"Well," said Waldron, "only how shall I find out?"
"I am sure _I_ don't know," said Mr. George. "I leave it all to you and
Rollo. I am busy forming my plans for a tour. You and Rollo can go and
talk about it, and see if you can discover any way of finding out the
name of one of the best hotels. If you can't, after trying fifteen
minutes, come to me, and I will help you."

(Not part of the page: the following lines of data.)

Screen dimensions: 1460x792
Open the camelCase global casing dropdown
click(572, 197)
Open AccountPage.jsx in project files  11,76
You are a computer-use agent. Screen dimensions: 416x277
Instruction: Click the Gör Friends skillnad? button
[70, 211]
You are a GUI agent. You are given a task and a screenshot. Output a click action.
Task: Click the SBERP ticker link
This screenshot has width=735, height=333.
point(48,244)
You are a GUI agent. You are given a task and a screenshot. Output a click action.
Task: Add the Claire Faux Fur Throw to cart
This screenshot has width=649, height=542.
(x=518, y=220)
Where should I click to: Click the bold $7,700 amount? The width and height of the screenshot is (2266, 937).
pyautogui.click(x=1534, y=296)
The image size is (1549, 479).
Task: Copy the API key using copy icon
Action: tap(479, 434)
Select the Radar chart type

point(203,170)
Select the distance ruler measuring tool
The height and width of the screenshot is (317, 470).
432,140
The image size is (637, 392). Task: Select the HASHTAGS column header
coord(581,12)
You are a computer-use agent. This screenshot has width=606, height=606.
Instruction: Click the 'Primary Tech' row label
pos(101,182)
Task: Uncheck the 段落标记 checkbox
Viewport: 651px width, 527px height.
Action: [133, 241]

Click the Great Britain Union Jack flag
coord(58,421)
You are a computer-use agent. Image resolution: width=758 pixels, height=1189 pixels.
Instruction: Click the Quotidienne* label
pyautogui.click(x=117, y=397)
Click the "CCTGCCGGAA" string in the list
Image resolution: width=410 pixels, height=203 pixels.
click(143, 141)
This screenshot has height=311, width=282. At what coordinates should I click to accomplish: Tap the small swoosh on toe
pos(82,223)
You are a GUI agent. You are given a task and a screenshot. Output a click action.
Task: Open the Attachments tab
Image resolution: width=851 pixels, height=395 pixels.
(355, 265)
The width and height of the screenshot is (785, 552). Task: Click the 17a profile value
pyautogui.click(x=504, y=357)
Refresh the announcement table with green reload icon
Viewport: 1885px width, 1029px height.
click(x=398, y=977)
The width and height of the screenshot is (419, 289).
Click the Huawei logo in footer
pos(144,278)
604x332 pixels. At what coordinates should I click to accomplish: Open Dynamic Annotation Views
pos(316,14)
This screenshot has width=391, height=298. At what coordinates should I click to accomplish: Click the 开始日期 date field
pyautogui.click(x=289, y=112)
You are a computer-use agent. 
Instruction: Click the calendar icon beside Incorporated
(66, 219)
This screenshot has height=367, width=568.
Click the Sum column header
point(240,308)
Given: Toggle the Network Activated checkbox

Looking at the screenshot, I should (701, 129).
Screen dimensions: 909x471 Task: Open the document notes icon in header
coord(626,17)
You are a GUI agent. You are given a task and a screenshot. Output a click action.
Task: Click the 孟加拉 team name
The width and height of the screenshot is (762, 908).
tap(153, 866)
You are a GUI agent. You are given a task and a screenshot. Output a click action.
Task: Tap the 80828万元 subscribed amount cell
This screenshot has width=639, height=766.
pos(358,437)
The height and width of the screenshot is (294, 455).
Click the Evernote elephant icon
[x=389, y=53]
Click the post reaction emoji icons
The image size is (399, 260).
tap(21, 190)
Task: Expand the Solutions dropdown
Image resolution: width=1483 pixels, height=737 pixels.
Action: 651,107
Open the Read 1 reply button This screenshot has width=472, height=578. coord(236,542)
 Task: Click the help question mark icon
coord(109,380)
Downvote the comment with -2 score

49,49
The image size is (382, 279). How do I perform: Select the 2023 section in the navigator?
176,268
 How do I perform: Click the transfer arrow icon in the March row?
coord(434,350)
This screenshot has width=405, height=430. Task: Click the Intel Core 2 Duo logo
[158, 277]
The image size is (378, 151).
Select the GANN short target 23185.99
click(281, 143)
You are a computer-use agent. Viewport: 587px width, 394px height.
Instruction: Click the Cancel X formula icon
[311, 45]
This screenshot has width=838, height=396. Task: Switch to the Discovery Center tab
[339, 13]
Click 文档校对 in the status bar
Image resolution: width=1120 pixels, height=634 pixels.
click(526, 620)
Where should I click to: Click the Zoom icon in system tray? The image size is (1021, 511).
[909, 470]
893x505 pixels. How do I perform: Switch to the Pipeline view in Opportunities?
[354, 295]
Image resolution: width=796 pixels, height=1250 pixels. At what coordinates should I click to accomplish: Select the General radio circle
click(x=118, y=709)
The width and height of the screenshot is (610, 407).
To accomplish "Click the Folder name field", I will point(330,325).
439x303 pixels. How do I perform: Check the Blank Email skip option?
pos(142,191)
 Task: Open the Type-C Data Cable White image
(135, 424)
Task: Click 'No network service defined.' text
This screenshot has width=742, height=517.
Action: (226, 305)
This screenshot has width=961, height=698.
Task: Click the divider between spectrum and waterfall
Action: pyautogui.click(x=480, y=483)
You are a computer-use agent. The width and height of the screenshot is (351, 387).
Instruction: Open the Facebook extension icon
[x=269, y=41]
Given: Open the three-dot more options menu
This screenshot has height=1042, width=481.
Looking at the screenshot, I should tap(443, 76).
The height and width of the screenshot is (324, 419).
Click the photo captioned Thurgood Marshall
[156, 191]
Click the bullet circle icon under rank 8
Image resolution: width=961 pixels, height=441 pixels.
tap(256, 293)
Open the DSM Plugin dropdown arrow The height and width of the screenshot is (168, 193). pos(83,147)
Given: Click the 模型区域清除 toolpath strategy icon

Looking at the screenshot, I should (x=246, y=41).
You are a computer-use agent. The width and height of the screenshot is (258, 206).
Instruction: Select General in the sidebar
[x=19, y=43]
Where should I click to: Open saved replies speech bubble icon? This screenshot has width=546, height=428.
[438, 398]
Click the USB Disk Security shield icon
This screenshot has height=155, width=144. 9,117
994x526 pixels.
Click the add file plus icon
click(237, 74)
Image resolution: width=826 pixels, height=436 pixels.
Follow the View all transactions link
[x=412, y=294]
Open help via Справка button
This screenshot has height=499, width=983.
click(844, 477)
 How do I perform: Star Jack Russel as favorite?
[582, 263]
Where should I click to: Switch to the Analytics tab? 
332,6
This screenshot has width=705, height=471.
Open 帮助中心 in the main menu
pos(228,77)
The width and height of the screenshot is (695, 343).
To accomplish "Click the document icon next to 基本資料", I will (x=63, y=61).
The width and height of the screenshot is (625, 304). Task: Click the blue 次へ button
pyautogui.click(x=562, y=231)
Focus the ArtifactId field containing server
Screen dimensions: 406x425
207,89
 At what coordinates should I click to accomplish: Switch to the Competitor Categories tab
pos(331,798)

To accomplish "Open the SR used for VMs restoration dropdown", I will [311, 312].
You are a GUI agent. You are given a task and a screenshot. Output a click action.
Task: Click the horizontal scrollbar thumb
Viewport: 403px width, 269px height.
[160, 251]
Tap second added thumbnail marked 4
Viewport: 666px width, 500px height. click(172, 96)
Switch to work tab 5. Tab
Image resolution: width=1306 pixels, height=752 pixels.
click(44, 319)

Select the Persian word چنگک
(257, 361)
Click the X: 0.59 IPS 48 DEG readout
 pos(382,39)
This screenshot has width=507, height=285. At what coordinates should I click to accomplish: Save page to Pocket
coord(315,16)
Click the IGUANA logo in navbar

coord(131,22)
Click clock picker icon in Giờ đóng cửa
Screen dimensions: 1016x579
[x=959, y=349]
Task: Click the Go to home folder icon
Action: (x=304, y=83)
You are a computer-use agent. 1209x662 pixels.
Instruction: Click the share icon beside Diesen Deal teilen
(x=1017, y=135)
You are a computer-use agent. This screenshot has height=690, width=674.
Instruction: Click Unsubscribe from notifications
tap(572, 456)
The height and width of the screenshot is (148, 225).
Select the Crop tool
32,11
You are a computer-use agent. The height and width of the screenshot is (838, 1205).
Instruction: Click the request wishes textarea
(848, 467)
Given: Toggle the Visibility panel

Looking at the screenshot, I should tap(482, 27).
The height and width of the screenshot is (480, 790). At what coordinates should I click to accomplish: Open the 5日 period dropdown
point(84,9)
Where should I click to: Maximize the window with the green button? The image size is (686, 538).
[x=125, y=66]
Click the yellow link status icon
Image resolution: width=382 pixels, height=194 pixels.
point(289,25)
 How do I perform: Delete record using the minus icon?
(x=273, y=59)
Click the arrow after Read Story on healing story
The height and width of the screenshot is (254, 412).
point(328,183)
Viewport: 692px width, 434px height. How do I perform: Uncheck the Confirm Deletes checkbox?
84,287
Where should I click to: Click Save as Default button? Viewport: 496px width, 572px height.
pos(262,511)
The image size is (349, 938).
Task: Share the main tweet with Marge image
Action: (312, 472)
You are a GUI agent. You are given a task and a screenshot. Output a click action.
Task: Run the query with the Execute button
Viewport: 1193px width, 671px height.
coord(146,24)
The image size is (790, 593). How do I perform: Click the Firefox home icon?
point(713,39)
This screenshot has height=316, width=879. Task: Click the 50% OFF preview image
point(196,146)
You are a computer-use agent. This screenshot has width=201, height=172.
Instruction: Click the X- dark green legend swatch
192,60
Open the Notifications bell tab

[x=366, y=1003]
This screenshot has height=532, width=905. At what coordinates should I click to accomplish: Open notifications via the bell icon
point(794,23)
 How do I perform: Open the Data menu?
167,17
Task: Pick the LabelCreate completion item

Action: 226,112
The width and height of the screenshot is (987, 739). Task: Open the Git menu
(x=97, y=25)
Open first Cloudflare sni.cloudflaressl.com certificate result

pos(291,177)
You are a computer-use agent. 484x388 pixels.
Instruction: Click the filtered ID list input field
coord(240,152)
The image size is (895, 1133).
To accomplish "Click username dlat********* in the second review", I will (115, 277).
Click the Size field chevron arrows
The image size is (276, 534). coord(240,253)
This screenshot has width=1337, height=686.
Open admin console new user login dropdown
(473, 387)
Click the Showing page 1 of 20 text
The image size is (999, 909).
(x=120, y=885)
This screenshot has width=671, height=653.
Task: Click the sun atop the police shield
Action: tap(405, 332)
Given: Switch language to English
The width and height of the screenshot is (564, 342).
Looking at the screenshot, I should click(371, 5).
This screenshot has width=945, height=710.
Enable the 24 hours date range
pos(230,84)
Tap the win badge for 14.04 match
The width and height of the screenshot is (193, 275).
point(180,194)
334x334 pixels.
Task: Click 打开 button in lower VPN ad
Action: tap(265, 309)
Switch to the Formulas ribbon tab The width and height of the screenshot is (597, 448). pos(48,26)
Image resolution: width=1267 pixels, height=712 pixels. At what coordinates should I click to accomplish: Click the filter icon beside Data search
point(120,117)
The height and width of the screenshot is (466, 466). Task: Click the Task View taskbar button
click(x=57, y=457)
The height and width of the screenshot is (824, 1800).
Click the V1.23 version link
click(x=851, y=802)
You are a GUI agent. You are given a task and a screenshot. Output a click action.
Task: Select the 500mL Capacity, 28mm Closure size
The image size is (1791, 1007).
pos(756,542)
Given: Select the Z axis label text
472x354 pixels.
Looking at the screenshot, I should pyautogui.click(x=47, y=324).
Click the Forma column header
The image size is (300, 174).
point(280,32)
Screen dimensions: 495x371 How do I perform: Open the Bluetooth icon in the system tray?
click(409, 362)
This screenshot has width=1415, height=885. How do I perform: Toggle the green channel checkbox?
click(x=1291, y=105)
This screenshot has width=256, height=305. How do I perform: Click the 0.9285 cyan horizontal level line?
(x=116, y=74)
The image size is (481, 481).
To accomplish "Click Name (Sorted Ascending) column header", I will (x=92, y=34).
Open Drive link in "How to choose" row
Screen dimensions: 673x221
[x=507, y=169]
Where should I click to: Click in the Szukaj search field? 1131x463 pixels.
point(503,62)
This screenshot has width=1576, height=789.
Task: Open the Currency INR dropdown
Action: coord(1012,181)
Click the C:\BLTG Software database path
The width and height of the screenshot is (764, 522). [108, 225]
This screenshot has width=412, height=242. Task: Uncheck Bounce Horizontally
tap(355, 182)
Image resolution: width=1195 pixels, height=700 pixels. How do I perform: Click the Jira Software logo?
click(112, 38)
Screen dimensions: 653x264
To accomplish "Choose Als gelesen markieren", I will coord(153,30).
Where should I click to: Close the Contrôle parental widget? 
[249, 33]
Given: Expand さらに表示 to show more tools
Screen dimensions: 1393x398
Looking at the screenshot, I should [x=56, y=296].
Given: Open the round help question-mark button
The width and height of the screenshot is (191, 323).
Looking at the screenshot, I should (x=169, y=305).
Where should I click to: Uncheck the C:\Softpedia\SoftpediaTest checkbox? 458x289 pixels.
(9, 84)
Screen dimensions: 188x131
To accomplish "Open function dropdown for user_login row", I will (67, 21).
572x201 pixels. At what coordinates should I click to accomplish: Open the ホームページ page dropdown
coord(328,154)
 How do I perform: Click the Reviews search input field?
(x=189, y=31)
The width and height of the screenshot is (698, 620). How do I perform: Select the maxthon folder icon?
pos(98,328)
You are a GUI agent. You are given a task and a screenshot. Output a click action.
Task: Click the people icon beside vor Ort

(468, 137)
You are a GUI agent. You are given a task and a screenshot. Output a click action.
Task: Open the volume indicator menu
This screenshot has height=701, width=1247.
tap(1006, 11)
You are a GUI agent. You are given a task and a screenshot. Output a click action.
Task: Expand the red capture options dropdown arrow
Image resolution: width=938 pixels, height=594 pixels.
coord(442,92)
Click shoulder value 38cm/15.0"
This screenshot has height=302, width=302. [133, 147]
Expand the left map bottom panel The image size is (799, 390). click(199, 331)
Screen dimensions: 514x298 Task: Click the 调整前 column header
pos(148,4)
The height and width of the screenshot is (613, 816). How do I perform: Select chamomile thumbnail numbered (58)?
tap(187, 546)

So saying, Mr. George began to study his map again, and Waldron,
apparently much pleased with his commission, said, "Come, Rollo," and
walked away.
CHAPTER II.
DISTRICTS OF SCOTLAND.
I think that Mr. George was quite right in his idea, that the true
remedy for the spirit of restlessness and mischief that Waldron
manifested was to employ him, or, as he metaphorically termed it, to
_load_ him. And as this volume will, perhaps, fall into the hands of
many parents as well as children, I will here remark that a great many
good-hearted and excellent boys fall into the same difficulty from
precisely the same cause; namely, that they have not adequate employment
for their mental and physical powers, which are growing and
strengthening every day, and are hungering and thirsting for the means
and opportunities of expending their energies.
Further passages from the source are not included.